A loose network of Asian and Australian businessmen is secretly bankrolling legal action against Gina Rinehart by her three estranged children.
Mrs Rinehart's only son John Hancock has been in Hong Kong for the past two days to shore up support from high-profile Asian figures for the massive legal bills faced by him and his sisters Hope Welker and Bianca Rinehart in the bitter family feud. He was handed $80,000 in cash on Thursday night by a well-connected friend and businessman with links across Hong Kong and mainland China, with the promise of more to come.
"The Chinese place high importance on family," the businessman told _The Weekend West _ on the condition of anonymity.
"A mother usually does all she can to help her children, especially the son. Where this natural order of things is displaced, the Chinese will be easily engaged."
In his first full interview, Mr Hancock revealed yesterday that he and his sisters had turned down litigation funding. He said he had turned to an international network of close friends and associates in a bid to find alternatives to fund the battle, which is costing them $100,000 a month.

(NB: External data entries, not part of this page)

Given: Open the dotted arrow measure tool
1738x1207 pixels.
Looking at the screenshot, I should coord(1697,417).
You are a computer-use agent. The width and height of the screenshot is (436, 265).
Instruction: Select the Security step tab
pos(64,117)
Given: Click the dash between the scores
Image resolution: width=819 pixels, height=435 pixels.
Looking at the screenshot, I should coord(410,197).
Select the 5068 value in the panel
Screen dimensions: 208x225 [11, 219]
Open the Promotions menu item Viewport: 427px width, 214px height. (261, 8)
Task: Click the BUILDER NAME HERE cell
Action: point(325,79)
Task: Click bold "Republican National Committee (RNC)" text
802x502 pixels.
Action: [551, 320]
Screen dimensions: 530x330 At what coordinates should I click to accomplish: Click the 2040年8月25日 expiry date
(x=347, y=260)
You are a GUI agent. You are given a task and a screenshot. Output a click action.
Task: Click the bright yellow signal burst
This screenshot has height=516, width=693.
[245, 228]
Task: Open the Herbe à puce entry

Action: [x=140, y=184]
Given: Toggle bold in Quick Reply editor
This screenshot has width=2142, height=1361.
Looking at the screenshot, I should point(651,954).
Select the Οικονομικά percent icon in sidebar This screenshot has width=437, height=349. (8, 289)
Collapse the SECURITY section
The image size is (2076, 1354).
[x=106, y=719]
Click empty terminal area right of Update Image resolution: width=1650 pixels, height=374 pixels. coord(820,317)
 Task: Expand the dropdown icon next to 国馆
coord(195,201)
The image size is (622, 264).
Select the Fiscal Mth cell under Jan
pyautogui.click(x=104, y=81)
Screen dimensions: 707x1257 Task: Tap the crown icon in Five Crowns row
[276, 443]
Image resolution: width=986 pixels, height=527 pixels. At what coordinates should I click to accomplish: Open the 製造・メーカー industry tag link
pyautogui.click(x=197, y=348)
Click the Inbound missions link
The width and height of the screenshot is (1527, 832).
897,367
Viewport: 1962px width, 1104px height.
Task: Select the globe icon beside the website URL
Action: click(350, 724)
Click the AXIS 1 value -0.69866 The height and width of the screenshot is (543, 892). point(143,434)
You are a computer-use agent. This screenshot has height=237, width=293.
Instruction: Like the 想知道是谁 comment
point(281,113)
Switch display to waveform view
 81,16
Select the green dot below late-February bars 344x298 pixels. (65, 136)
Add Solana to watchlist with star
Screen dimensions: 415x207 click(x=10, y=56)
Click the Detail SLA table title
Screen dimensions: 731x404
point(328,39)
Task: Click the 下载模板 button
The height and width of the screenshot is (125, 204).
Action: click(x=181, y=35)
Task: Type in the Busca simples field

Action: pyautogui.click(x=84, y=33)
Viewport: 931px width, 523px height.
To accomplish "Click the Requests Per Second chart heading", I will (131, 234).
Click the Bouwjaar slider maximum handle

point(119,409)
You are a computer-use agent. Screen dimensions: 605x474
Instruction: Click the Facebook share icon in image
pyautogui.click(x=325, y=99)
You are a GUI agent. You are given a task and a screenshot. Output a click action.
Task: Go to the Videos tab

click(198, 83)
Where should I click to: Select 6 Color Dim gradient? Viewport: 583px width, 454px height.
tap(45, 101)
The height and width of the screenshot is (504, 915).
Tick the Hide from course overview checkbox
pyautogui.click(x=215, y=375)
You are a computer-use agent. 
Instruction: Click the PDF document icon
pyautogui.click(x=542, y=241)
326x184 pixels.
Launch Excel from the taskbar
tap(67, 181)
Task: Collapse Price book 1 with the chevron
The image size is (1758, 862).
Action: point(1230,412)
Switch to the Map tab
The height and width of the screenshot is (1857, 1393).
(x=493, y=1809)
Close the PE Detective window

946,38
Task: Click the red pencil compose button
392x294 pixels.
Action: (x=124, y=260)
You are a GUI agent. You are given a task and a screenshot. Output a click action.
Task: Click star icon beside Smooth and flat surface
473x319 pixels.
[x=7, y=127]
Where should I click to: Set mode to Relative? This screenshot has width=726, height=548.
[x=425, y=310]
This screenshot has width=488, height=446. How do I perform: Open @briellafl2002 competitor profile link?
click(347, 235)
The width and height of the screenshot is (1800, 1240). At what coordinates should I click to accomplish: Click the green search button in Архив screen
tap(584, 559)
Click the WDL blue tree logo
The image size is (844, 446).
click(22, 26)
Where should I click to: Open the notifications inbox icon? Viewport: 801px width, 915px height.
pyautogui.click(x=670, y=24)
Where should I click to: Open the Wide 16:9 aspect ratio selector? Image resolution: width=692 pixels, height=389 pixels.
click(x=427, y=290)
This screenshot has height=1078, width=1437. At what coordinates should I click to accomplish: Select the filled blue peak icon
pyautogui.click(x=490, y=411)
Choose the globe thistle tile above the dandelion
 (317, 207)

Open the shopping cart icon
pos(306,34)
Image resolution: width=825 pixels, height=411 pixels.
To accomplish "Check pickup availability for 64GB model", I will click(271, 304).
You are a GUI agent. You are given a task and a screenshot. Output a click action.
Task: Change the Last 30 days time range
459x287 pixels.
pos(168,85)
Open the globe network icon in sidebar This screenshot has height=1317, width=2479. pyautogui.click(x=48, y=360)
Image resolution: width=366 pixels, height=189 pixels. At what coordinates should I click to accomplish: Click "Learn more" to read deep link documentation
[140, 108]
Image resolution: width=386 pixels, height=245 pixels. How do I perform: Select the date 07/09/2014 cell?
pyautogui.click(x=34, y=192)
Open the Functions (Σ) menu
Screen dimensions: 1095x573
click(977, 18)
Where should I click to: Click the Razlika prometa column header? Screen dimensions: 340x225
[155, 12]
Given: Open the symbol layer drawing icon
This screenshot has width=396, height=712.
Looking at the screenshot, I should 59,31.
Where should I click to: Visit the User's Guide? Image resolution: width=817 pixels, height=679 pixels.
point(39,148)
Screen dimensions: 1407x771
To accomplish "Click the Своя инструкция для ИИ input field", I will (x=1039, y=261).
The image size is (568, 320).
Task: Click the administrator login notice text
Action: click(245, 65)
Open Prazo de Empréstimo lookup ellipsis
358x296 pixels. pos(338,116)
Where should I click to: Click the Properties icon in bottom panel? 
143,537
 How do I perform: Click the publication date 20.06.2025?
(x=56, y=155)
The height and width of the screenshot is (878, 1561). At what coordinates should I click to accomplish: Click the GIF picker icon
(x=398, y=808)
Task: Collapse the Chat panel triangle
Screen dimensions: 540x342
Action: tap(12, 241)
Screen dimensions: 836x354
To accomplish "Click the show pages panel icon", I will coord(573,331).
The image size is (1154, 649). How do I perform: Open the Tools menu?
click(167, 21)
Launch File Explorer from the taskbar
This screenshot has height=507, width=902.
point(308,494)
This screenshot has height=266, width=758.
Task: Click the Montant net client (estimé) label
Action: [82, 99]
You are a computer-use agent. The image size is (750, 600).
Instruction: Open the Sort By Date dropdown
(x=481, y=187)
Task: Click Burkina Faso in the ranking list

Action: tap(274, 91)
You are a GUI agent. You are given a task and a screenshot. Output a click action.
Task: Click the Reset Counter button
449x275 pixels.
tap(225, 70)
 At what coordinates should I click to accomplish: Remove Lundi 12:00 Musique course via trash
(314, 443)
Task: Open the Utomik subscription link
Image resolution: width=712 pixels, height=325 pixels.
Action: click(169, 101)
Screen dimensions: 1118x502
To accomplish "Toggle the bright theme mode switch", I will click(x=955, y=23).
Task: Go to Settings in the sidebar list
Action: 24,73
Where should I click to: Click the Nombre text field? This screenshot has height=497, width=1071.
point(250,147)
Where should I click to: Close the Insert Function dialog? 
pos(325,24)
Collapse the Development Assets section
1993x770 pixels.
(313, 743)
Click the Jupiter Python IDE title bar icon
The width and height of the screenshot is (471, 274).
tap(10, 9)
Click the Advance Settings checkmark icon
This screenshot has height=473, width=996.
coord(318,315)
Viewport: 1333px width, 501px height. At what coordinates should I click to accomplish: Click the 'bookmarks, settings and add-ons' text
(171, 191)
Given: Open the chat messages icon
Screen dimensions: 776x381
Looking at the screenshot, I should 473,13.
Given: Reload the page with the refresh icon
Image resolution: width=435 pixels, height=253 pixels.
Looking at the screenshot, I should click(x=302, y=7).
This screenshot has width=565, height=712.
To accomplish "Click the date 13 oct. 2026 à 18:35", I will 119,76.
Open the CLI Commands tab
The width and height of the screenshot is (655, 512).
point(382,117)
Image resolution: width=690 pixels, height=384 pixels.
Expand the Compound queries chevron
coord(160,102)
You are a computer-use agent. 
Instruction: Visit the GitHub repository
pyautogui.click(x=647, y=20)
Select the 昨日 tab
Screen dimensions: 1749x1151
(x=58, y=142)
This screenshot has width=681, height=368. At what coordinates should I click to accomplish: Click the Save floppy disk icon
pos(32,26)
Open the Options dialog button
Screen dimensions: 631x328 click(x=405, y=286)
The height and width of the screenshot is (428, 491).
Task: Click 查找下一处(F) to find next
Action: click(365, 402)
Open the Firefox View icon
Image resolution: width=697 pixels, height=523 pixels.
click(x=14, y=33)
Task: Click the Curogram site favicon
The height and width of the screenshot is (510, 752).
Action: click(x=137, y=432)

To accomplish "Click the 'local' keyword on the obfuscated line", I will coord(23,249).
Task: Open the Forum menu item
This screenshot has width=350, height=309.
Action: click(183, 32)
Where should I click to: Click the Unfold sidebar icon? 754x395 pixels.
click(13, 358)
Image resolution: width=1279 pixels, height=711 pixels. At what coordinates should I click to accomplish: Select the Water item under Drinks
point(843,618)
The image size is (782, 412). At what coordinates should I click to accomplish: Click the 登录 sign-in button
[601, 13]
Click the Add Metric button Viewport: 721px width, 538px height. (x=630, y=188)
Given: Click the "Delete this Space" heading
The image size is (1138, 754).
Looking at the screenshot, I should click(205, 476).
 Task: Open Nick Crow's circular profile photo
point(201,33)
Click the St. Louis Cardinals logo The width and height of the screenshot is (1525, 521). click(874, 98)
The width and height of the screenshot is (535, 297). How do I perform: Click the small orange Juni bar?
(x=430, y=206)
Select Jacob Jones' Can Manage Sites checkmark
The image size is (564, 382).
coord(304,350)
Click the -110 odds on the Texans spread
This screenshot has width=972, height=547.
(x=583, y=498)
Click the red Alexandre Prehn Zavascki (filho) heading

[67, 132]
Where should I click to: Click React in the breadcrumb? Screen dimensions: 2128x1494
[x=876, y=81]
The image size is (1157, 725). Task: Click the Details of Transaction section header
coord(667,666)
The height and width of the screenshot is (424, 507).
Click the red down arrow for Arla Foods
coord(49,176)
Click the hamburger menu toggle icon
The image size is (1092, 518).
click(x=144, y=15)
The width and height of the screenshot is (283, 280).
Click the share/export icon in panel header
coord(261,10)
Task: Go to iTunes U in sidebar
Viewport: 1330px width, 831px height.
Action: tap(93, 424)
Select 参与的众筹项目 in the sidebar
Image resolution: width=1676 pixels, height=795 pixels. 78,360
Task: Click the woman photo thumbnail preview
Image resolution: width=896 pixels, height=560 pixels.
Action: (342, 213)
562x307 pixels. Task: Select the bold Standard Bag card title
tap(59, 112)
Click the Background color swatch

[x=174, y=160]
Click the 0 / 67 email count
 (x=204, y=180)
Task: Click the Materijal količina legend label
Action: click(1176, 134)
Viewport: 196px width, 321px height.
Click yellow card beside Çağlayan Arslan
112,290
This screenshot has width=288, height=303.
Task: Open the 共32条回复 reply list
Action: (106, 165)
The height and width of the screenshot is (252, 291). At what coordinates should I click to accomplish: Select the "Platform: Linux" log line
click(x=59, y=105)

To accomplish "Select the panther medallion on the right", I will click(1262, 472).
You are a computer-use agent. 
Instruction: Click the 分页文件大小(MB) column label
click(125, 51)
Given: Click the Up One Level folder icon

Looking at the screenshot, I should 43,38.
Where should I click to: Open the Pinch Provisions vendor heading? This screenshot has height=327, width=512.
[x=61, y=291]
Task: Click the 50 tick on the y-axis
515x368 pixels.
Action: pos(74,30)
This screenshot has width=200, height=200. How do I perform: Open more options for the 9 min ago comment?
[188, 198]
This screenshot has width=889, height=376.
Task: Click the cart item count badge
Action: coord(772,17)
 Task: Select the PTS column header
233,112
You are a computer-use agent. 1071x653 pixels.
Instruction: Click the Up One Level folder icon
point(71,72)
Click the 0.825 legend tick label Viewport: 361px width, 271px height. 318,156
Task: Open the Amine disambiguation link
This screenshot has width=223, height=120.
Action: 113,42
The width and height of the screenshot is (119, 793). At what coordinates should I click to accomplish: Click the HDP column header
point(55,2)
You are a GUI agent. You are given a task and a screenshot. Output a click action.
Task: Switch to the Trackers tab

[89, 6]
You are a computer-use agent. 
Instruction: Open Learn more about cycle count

"Bianca has done everything she could," Mr Hancock said. "She sold her house after paying off the mortgage over ten years.
"Hope went as far as selling some jewellery and using virtually all her savings. Bianca right now is selling clothes on eBay.
"We are not flying in private jets or driving around in Rolls-Royces, I assure you.
"Hope is struggling to pay rent from July and Bianca and I are dipping into our limited pockets to help her with her kids' school fees.
"I don't say this to extract sympathy - many do it much tougher - but the perception is there that both sides of this are very wealthy and squabbling for more.
"The reality is their side (his mother and youngest sister Ginia) has everything, as it stands, and we have nothing."
The children, who have been cut off financially since the battle began, launched action against their mother six months ago to have her removed as head of the family trust for alleged mismanagement and deception. Mr Hancock said Bianca and Hope had managed to pay the legal bills for the first three months, about $300,000, but it had stripped them of their savings and assets.
Legal bills for the past two months, about $190,000, were paid for with the help of loans from a group of Australian backers.
The money from the Chinese businessmen is being stockpiled for the months ahead.
Mrs Rinehart, one of the world's 30 richest people, fought for months to have details of the case suppressed. Her last attempt failed last Friday.